ASCSA Presents the Annual Lecture of the Archives on Dec. 16

ATHENS – The Annual Lecture of the Archives of the American School of Classical Studies takes place on Thursday, December 16, 7 PM EET (Greece)/12 PM EST with Alexandra Kankeleit of Freie Universität Berlin presenting her lecture, “Genuine Alliance or Reluctant Partners? The German Archaeological Institute and the Nazi Ancestral Heritage Research and Teaching Society.”

Unclear structures, overlapping fields of activity, and irresolvable competition between various factions characterized the National Socialist system in Germany. Hitler quite deliberately encouraged rivalry among his immediate entourage: Joseph Goebbels, Hermann Göring, Heinrich Himmler, Alfred Rosenberg, and Bernhard Rust.

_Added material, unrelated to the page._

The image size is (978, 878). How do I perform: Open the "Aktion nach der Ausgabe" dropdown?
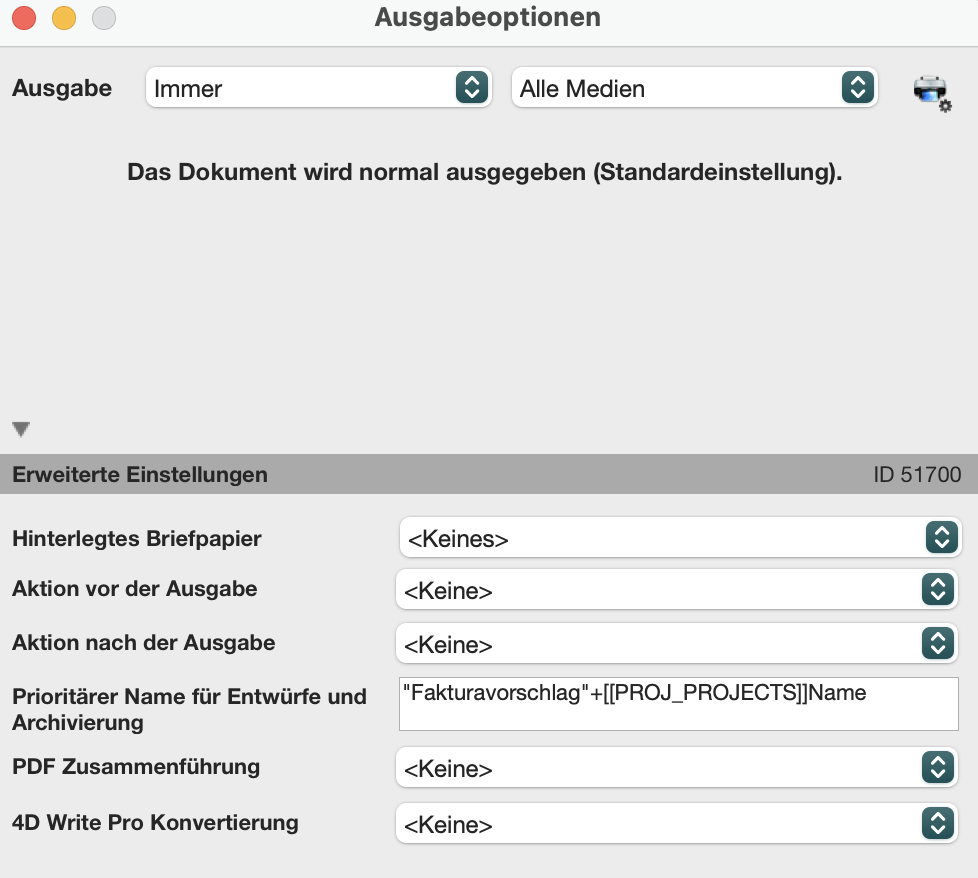point(677,644)
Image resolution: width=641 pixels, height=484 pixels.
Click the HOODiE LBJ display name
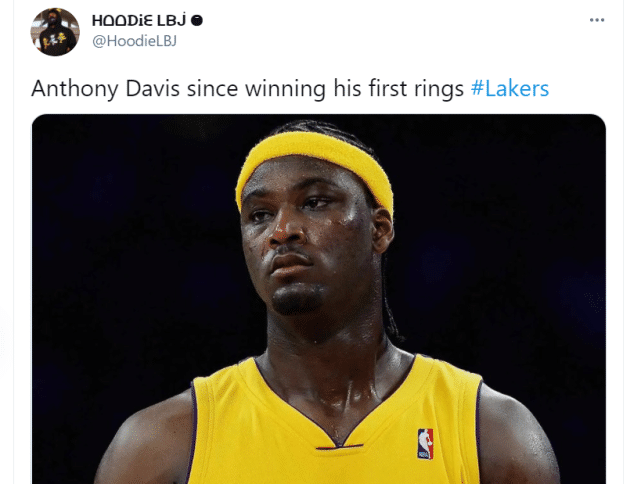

These politicians and ideologues, just like Hitler himself, placed great importance on the role of archaeology, and each of them attempted, in his own way, to influence archaeological research. Personal interests were often a motivating factor, but so was the wish to win Hitler’s approval and make themselves indispensable. Only by adaptation and skillful maneuvering did the German Archaeological Institute (DAI) manage to avoid being crushed by these competing forces and to make the most of a difficult situation. Kankeleit’s talk will focus in particular on the relationship between the DAI and the SS Ahnenerbe. Both institutions shared a common enemy in the form of Hans Reinerth, head of the Reichsbund für Deutsche Vorgeschichte, an organization dedicated to researching German prehistory.

This event will be held live at Cotsen Hall and livestreamed on Zoom and the School’s YouTube channel.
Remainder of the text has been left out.